Il palazzo del Monte di Pietà, nel cuore del rione Regola, fu fatto edificare a partire dal 1588 dal cardinale Prospero Santacroce, come sua residenza privata. Alla morte di quest’ultimo, nel 1603, divenne la sede del Monte dei pegni, fondato da un padre minorita al fine di combattere la piaga dell’usura, dilagante nella Roma papalina.

Il palazzo Santacroce fu ampliato ed ammodernato su progetto di Carlo Maderno e Francesco Borromini , che lo divisero in due ali:

  • una destinata a conservare il denaro,
  • e l’altra per i pegni che i romani in ristrettezze economiche “portavano al monte” per realizzare un po’ di denaro.

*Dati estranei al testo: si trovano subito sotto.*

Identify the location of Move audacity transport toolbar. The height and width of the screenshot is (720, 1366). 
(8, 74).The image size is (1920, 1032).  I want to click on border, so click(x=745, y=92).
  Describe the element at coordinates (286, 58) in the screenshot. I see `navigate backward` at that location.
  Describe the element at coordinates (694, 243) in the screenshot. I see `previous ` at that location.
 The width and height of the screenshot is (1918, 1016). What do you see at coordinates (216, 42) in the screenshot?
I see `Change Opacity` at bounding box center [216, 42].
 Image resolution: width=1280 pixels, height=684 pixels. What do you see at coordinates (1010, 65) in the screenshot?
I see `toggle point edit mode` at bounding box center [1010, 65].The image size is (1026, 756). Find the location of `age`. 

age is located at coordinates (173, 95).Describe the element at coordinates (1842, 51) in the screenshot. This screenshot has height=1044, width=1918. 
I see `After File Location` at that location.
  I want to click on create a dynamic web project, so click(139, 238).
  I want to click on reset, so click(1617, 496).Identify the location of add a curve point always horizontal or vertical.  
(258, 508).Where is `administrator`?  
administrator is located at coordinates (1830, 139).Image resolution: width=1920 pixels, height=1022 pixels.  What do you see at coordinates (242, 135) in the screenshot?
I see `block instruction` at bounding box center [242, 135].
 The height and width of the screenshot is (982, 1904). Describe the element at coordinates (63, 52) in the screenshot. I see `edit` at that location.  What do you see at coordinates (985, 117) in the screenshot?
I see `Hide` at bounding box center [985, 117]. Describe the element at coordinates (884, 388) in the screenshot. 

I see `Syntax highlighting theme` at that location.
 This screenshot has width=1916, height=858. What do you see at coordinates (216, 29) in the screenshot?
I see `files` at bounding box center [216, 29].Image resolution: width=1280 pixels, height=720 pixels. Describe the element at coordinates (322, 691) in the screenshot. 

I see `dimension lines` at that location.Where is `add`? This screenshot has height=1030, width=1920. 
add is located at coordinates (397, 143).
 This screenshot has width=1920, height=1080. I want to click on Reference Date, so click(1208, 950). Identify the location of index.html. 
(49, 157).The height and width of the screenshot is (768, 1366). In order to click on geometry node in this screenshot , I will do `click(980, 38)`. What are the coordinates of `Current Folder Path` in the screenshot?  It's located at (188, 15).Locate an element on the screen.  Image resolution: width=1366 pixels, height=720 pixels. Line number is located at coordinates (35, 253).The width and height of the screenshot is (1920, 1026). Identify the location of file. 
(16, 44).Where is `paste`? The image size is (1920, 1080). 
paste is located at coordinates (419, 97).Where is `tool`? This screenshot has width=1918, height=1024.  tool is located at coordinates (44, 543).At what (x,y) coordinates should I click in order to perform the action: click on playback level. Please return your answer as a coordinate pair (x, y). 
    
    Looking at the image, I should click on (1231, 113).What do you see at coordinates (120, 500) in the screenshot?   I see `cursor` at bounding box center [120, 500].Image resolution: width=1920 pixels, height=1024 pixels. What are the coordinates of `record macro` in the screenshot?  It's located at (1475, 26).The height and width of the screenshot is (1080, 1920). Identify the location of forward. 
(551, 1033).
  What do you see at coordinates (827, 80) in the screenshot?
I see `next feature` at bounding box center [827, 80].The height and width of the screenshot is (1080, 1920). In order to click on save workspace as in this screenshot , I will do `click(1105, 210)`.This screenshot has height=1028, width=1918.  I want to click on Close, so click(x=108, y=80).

Il palazzo fu dotato anche di un campanile a vela e di un orologio, uno dei più grandi orologi pubblici della capitale.

E proprio questo orologio è al centro di una leggenda popolare:

l’artigiano incaricato della sua realizzazione venne pagato con una cifra assai più bassa del compenso pattuito. Furioso e in vena di ritorsioni, decise di sabotare il meccanismo tanto accuratamente realizzato, incidendo persino un’iscrizione sulla base, a ricordo della sua ‘vendetta’:

PER NON ESSERE STATE A NOSTRE PATTE
OROLOGIO DEL MONTE SEMPRE MATTE.

Ed in effetti è vero, l’orologio del monte di Pietà con l’ora non ci imbrocca mai.